6.  Slub Crewneck Sweatshirt -who wouldn't want this animal print sweatshirt?




7.  Buffalo Plaid Pajama Pants -the buffalo plaid pajama pants are calling my name. I might also want to purchase the buffalo plaid pajama top.





8.  Love Stripe Long Sleeve T - I think this is a cute holiday shirt without it being too holiday-ish.  




9.  Whisper Featherless Vest - I've been admiring this vest for a while. I feel like it would make a great wardrobe staple.




10.  Wizard of Oz Dorothy bookmark -and for any book lover who needs a cute book mark this one is awfully fun.





That's it for me this week. What's caught your eye?





Wednesday, February 10, 2021

Waiting on Wednesday: The Dictionary of Lost Words




Waiting on Wednesday is a weekly feature where I highlight a soon to be released title I can't wait to read.




This week's pick: The Dictionary Of Lost Words by Pip Williams

Due out: April 6, 2021


Synopsis taken from Amazon:

In this remarkable debut based on actual events, as a team of male scholars compiles the first Oxford English Dictionary, one of their daughters decides to collect the “objectionable” words they omit.
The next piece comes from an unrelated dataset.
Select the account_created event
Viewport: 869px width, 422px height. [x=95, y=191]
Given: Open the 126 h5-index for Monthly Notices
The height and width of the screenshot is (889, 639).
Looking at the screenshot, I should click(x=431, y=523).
Esme is born into a world of words. Motherless and irrepressibly curious, she spends her childhood in the Scriptorium, a garden shed in Oxford where her father and a team of dedicated lexicographers are collecting words for the very first Oxford English Dictionary. Young Esme’s place is beneath the sorting table, unseen and unheard. One day a slip of paper containing the word bondmaid flutters beneath the table. She rescues the slip, and when she learns that the word means “slave girl,” she begins to collect other words that have been discarded or neglected by the dictionary men.
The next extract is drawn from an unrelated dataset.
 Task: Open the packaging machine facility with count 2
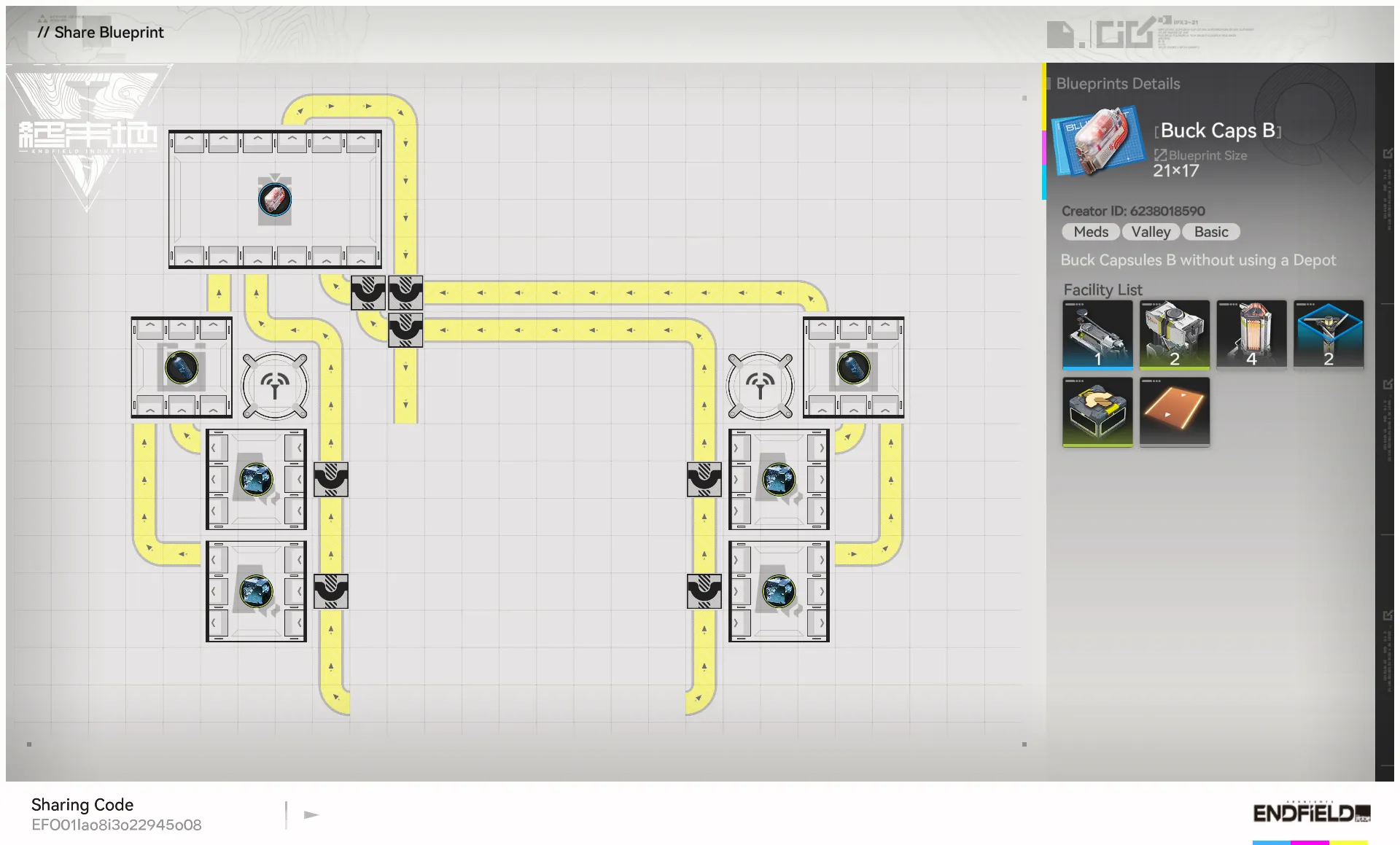point(1175,335)
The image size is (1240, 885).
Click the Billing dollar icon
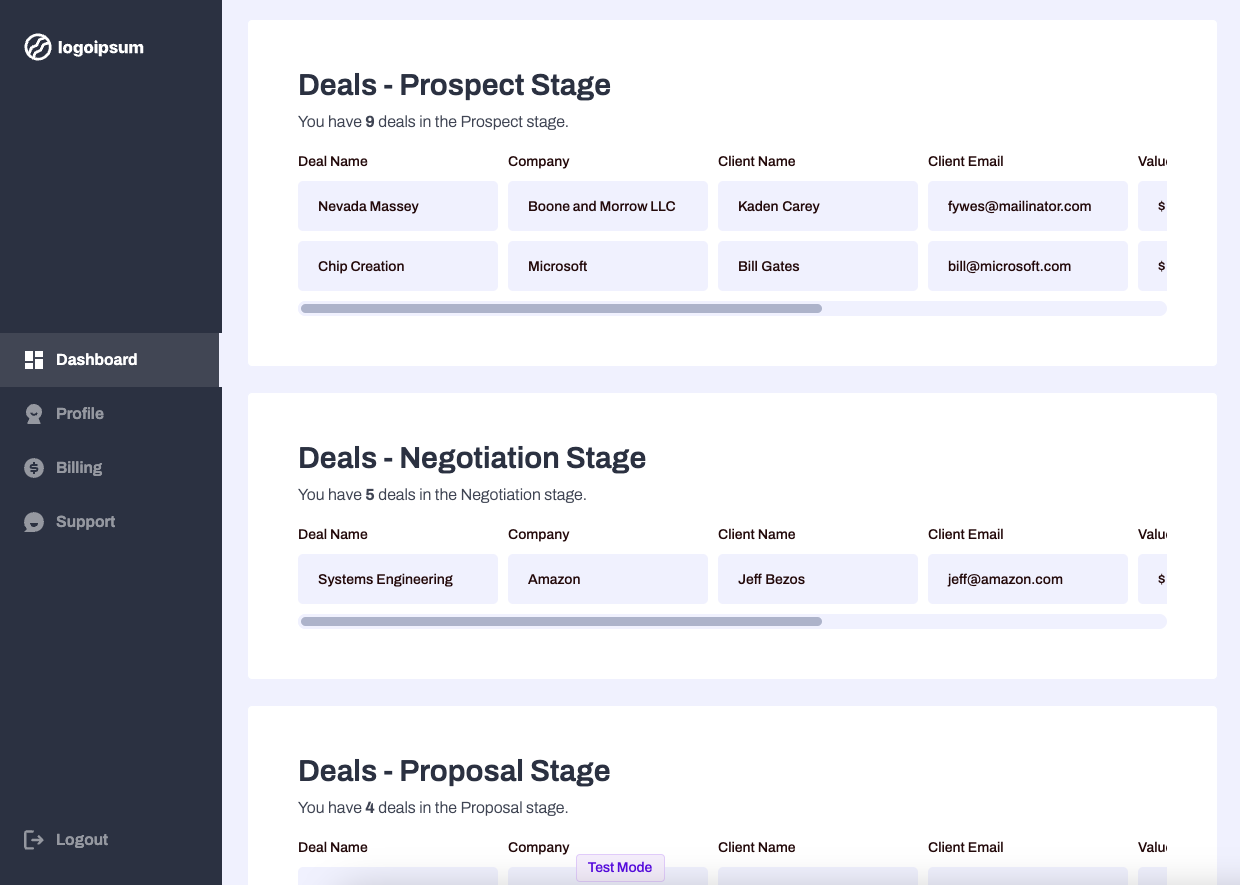pos(34,468)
As she grows up, Esme realizes that words and meanings relating to women’s and common folks’ experiences often go unrecorded. And so she begins in earnest to search out words for her own dictionary: the Dictionary of Lost Words. To do so she must leave the sheltered world of the university and venture out to meet the people whose words will fill those pages.
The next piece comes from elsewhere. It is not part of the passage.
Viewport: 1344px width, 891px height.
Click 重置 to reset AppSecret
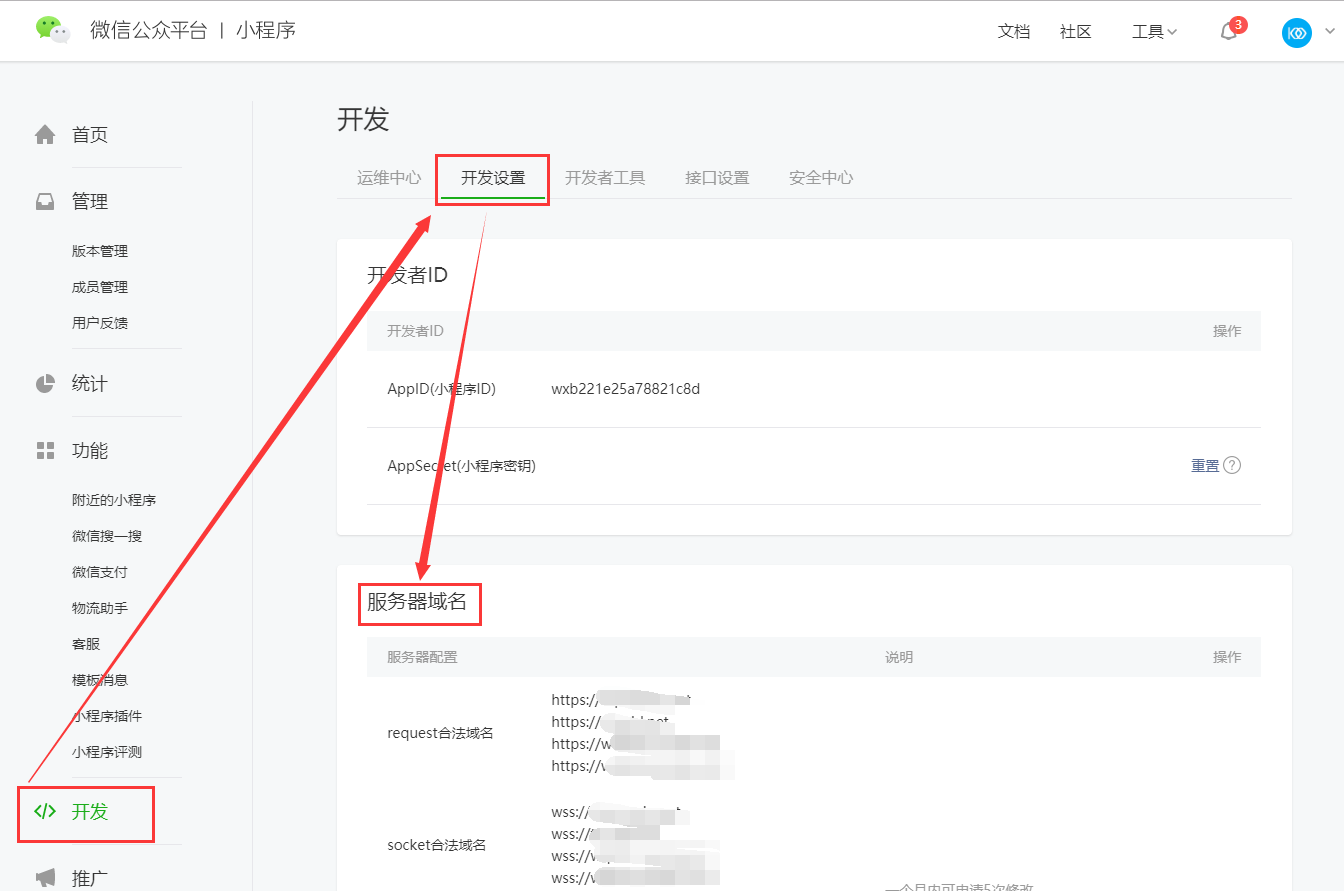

Set during the height of the women’s suffrage movement and with the Great War looming, The Dictionary of Lost Words reveals a lost narrative, hidden between the lines of a history written by men. Inspired by actual events, author Pip Williams has delved into the archives of the Oxford English Dictionary to tell this highly original story. The Dictionary of Lost Words is a delightful, lyrical, and deeply thought-provoking celebration of words and the power of language to shape the world.

Monday, February 8, 2021

Tuesday Non-Fiction: The Lost Family

This month I've picked up quite a few non-fiction books at the very beginning of the month. What that means is that my reading is slower. I just can't get through non-fiction with the same speed I can read fiction.  But there are just so many great non-fiction books that I want to read.  


The Lost Family: How DNA Testing Is Upending Who We Are by Libby Copeland is one I found fascinating and would recommend to anyone in need of a great non-fiction read. 





Copeland's book focuses on the availability of DNA tests in our world and how people take them for a variety of reasons: to find out their ancestry, to look for missing relatives, sometimes just for their own curiosity.  Most people don't realize or even think about the fact that the results could change their lives- but they could change the lives of their family as well. The ripple effect is in full force.  

My mother-in-law is someone who used 23andMe to locate her birth mother.  She knowingly bought a DNA kit with this intent.  Although she found the answers she sought (along with nine biological half-siblings) the repercussions of her choice are felt by more than just her.  Her half siblings had no idea their mother had a child out of wedlock.  For them, this must be shocking as they discover another side to a woman who was married to the same man her entire life, but who had a child with someone else while he was serving in World War II.  Copeland shares many stories about people who have had similar experiences with these DNA kits.


I found this book fascinating.  The personal stories are what kept me reading, but there is information about DNA testing that is also very interesting.  Technology is a wonderful thing in many ways, but Copeland does a great job of explaining the consequences of this technology.